Hay una frase anónima que dice que “la necesidad agudiza el ingenio”. Y quizás uno de los períodos de mayor carestía para el mundo en general y Europa en particular fueron los años de la Segunda Guerra Mundial. Durante ese tiempo de dificultades se plantearon por parte de uno y otro bando planes de todo tipo con los que decantar la lucha en su favor. Especialmente prolijo en ello fue Reino Unido, con algunas acciones como la creación de la SSFR, unidades militares para infiltrarse en territorio enemigo con la función de desarrollar una “guerra sucia”, o arrojar cartillas de racionamiento falsas sobre territorio alemán. Esto tuvo algunos resultados significativos y otros completamente absurdos, tales como infectar el país bávaro de serpientes venenosas o el uso del Panjandrum, una especie de molino acuático autopropulsado cargado de explosivos, planes tan disparatados que finalmente no se llegaron a ejecutar.
Entre este segundo grupo de propuestas un tanto extravagantes estaba una cuya puesta en práctica hubiera sido complicada y sus resultados imprevisibles, pero que hasta el último momento fue considerado por los altos mandos británicos, incluyendo el mismo primer ministro Winston Churchill, y que pasaba por convertir a Hitler en una mujer o, como mínimo, dulcificar su carácter contaminando su comida con estrógenos.
Hormonas para el dictador Hitler
Todo el mundo sabía que en un régimen tan personalista como el nacionalsocialista la muerte del dictador supondría un duro revés para el país. Librarse de Hitler podría incluso llevar aparejada una rendición anticipada, así que hubo centenares de planes para acabar con el mismo, pasando algunos de ellos por el clásico de verter veneno sobre su comida. Sin embargo, ello planteaba numerosos problemas. Los más evidentes eran, primero, cómo captar a una persona del círculo íntimo del mandatario dispuesto a ejecutarlo con el riesgo que ello suponía para el mismo colaborador, y segundo, cómo lograr que ingiriera esta sustancia. Al estilo de los emperadores romanos, Hitler contaba con una legión de catadores, gente cuya única función era probar la comida antes que él para comprobar que estuviera en buen estado. Utilizar un veneno potente capaz de matarlo en poco tiempo era, por lo tanto, una misión imposible.

-------------------------

#### Tareas:
A. Responde estas preguntas sobre el texto acerca de los planes británicos contra Hitler:
(i) ¿Qué era el Panjandrum?
(ii) ¿Con qué sustancia se planteó contaminar la comida de Hitler?
(iii) ¿Cuál era la única función de los catadores de Hitler?
B. Reproduce del texto todo lo que va desde "Entre este segundo" hasta "comida con estrógenos.".

#### Datos de estudio:
-------------------------

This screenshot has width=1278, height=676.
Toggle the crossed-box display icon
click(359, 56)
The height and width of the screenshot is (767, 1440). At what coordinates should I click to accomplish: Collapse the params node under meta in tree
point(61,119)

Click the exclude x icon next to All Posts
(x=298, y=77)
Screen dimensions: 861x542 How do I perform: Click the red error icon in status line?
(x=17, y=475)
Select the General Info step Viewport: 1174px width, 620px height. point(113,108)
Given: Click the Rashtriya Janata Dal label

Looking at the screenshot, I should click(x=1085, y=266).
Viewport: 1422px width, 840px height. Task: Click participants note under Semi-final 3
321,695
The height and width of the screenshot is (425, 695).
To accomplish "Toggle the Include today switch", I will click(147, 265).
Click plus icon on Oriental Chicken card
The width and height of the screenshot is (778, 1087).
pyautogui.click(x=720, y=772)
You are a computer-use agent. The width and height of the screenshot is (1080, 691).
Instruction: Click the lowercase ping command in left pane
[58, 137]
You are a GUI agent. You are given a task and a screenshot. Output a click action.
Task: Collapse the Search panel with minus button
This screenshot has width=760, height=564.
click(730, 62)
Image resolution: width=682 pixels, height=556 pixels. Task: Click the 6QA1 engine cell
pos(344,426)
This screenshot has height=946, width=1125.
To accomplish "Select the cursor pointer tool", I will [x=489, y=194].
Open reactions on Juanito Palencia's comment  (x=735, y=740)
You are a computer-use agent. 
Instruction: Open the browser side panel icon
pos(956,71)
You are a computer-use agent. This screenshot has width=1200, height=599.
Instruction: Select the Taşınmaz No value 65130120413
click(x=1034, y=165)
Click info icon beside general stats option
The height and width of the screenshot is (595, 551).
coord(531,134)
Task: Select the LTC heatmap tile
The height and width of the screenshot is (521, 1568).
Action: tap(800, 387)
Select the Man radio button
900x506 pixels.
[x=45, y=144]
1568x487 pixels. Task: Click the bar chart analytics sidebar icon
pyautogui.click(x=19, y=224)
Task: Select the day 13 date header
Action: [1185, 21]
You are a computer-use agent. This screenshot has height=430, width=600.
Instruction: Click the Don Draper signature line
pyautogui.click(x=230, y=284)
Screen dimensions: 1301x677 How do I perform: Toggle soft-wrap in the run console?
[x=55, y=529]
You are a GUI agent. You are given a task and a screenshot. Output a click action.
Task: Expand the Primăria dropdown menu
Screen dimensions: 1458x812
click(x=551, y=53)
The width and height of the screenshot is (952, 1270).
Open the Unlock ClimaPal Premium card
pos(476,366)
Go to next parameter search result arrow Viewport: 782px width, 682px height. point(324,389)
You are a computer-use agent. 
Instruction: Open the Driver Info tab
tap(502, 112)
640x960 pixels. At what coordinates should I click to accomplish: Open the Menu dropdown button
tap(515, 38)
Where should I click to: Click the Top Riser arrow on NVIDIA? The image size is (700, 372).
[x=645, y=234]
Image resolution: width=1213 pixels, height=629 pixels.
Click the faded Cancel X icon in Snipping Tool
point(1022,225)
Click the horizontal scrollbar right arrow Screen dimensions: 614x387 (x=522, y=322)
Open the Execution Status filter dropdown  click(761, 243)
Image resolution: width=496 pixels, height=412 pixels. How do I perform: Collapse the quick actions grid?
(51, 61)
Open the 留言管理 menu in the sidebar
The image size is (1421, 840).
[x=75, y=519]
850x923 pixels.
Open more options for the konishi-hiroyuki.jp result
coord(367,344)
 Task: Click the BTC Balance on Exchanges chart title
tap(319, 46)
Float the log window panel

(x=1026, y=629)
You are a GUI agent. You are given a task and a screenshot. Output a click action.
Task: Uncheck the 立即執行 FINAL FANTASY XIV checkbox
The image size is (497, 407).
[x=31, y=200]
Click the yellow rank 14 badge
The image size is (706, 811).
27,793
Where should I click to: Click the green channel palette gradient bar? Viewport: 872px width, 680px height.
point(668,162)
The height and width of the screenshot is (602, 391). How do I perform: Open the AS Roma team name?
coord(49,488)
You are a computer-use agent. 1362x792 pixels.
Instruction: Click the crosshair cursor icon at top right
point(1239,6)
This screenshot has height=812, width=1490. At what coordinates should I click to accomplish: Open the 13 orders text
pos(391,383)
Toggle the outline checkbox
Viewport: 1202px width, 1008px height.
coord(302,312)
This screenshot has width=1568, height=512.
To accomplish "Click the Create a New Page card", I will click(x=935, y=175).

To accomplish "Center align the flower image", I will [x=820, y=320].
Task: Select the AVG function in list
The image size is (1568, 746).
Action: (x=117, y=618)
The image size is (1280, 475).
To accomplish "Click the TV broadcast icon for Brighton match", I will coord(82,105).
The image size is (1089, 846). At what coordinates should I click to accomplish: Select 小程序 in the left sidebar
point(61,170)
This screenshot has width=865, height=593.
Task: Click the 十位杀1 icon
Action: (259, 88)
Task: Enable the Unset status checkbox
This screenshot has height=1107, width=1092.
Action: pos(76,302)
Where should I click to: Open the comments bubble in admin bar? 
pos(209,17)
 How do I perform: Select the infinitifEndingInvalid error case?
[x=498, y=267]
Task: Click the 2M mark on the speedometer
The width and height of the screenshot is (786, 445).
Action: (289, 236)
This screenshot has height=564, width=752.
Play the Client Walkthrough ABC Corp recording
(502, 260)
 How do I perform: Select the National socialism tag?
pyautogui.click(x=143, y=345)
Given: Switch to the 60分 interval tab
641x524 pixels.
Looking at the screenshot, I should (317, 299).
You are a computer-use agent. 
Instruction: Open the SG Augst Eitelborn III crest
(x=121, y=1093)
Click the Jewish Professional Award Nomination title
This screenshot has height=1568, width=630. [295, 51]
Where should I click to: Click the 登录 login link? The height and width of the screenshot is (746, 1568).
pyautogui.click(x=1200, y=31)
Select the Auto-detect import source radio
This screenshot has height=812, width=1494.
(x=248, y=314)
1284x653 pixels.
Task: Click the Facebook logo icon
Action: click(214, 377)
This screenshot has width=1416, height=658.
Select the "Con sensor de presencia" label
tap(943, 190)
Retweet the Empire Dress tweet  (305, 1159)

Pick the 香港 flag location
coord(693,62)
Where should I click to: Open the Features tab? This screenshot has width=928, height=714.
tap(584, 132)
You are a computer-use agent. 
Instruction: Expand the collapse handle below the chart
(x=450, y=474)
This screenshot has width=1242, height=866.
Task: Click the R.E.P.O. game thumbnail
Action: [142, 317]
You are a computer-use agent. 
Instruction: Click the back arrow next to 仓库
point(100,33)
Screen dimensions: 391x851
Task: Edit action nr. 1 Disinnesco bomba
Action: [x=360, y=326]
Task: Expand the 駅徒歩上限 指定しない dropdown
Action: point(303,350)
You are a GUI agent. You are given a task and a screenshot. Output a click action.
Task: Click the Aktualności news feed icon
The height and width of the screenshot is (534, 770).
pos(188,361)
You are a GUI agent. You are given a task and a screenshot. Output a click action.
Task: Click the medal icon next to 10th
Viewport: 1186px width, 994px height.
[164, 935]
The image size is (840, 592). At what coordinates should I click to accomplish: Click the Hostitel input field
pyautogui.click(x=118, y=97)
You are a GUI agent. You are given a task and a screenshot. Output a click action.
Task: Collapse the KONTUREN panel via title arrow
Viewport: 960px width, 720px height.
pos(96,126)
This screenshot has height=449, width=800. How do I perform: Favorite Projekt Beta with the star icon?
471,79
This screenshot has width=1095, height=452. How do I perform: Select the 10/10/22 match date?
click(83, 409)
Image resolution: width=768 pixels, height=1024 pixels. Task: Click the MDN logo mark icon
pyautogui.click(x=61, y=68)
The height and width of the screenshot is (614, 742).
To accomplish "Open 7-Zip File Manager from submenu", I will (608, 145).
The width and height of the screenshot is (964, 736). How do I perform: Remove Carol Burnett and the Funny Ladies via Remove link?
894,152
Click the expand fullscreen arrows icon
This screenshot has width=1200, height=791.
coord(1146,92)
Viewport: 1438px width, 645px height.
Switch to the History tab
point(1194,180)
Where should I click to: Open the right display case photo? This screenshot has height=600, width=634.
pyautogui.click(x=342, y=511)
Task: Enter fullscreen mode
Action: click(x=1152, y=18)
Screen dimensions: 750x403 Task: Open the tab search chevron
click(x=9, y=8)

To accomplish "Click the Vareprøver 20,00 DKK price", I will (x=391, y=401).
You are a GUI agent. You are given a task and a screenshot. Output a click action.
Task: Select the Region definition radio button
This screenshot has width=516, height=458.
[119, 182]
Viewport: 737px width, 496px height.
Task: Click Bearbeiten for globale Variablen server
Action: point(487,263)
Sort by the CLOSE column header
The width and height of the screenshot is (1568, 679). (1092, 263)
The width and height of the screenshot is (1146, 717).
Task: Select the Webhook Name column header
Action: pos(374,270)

-------------------------

#### Soluciones:
A.
(i) Una especie de molino acuático autopropulsado cargado de explosivos.
(ii) Con estrógenos.
(iii) Probar la comida antes que él para comprobar que estuviera en buen estado.

B.
Entre este segundo grupo de propuestas un tanto extravagantes estaba una cuya puesta en práctica hubiera sido complicada y sus resultados imprevisibles, pero que hasta el último momento fue considerado por los altos mandos británicos, incluyendo el mismo primer ministro Winston Churchill, y que pasaba por convertir a Hitler en una mujer o, como mínimo, dulcificar su carácter contaminando su comida con estrógenos.